9/11 Stories
Amanda Highfield
I just moved to Jersey City, right across the river from where the Twin Towers used to be. I’m between jobs this week, so when I woke up just before 10 in the morning on “Black Tuesday” to the endless ringing of the phone, and the voice on the other end of the line said, “They’ve blown up the Pentagon and the World Trade Center!!” I thought she was either fucking with me because I’d just woken up or she was making a big deal out of another bombing like the last one. But I leapt out of bed, stretching, and went to the window, where I can usually see the towers, looming pale and silvery against the Long Island sky. Instead, I saw one tower, and a lot of smoke.
As a compassionate person and a photographer, the first things I felt were: I’ve got to get there, I’ve got to help people, I’ve got to be in my damn city, and: I’ve got to get up to the roof and take a picture of this. So I ran around the house throwing on clothes, turning on the news, finally back to my room, put on my shoes, put my foot on the window sill to tie one, and looked up, and before my eyes, the antenna tilted and fell into the smoke. I nearly threw up. I remember my exact words: “OH SHIT, OH SHIT.”
I got my pocket book, and as I went for the door I heard the tv: The PATH was closed. And NJ Transit, and the LIRR, and Metro North, and the MTA buses and subways. So, I sat down and watched the news, helpless, and panicked, and I cried. I cried while I tried and failed to find out the safety of my friends, while I tried and failed to call my mom, and even tried to call my recent ex-boyfriend to find out if he was safe.
When I finally got into the city, Thursday, it was like a parallel universe. It was not the City that Never Sleeps. It was so quiet…I saw missing posters, candles, flowers everywhere. I saw people making no effort to hide their tears. People smiled uneasily at me on the street. If there are two things that New Yorkers aren’t, it’s smiley or uneasy! The usual smell of NYC - all the incense and the smell of the stores and restaurants, air conditioning drifting into the street, ocean air and pavement all mixed together - it wasn’t there. Instead I smelled the smell of an abandoned building - old smoke, wet ash, synthetic things burning. It was like some big, horrible, twisted christmas.
Now it’s been a week. Nothing has healed, nothing has gone away. I spent three days at hospitals, saying, “I’m O+!”. I had drinks with a soldier on friday night, and I like to think I finally did something to help by letting him tell me what he wanted to get off his chest, and then taking his mind off of things. By being a friend. And he didn’t believe me when I told him he was a hero. I think the first police officer I said “thank you” to thought I was taking an attitude for a moment, but I’ve been doing it since then.

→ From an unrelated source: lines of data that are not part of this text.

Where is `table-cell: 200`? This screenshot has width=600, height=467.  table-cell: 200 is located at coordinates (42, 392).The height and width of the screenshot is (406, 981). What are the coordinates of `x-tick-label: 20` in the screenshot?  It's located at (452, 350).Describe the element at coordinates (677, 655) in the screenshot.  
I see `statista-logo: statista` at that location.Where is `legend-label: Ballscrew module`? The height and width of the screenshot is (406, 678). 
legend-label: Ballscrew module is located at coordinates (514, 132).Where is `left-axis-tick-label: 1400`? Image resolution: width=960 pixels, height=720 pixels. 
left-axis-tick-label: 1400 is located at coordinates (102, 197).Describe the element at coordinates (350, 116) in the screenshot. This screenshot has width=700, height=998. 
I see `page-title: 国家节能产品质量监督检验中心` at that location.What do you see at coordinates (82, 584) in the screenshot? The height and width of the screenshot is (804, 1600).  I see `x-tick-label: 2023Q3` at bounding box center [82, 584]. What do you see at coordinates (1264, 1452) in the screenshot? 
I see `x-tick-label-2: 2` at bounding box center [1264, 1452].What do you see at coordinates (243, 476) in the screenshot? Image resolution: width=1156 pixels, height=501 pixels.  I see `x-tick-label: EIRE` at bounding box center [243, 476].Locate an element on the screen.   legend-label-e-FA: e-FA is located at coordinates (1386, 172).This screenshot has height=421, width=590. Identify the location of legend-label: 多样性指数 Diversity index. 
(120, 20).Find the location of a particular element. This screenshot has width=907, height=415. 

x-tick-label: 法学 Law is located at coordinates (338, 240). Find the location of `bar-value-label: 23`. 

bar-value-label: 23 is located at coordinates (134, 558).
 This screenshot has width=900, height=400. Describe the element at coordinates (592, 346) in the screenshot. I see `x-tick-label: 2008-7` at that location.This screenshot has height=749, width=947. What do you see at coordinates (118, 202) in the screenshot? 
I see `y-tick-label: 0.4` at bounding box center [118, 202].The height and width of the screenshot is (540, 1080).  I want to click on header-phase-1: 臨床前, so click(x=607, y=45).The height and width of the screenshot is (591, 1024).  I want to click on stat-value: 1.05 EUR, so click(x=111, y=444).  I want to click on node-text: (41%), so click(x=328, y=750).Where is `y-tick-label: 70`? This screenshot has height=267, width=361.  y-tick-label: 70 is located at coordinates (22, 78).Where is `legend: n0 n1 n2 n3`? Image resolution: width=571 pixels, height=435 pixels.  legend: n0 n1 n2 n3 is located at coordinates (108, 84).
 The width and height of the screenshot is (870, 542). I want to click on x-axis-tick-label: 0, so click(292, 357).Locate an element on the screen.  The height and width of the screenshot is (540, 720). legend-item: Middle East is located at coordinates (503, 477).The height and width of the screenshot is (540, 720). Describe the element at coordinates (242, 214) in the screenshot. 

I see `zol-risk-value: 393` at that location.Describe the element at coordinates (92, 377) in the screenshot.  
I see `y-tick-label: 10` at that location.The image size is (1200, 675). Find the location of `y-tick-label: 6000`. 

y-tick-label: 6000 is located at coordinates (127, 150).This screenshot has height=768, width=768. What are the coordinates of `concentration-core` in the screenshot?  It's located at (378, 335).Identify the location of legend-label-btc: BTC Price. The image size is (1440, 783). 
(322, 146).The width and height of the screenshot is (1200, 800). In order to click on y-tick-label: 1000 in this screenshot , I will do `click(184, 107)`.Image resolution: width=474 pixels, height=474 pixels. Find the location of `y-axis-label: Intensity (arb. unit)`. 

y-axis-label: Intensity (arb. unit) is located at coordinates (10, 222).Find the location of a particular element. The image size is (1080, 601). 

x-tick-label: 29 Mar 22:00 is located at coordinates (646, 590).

I’ve always been awed, driving towards the river, at how massive the Towers were, and how it seemed like I could drive right up to them. The view from J. Owen Grundy park, on the water, was absurdly beautiful… they rose straight up, glittering, into the night sky. But I never fully realized how much I loved our Twin Towers, or how hard I could feel the deaths of a lot of people I don’t know, or what really lay inside of a lot of New Yorkers’ hearts until last Tuesday. It didn’t just teach me something about terrorism, or about NY, it taught me something about myself.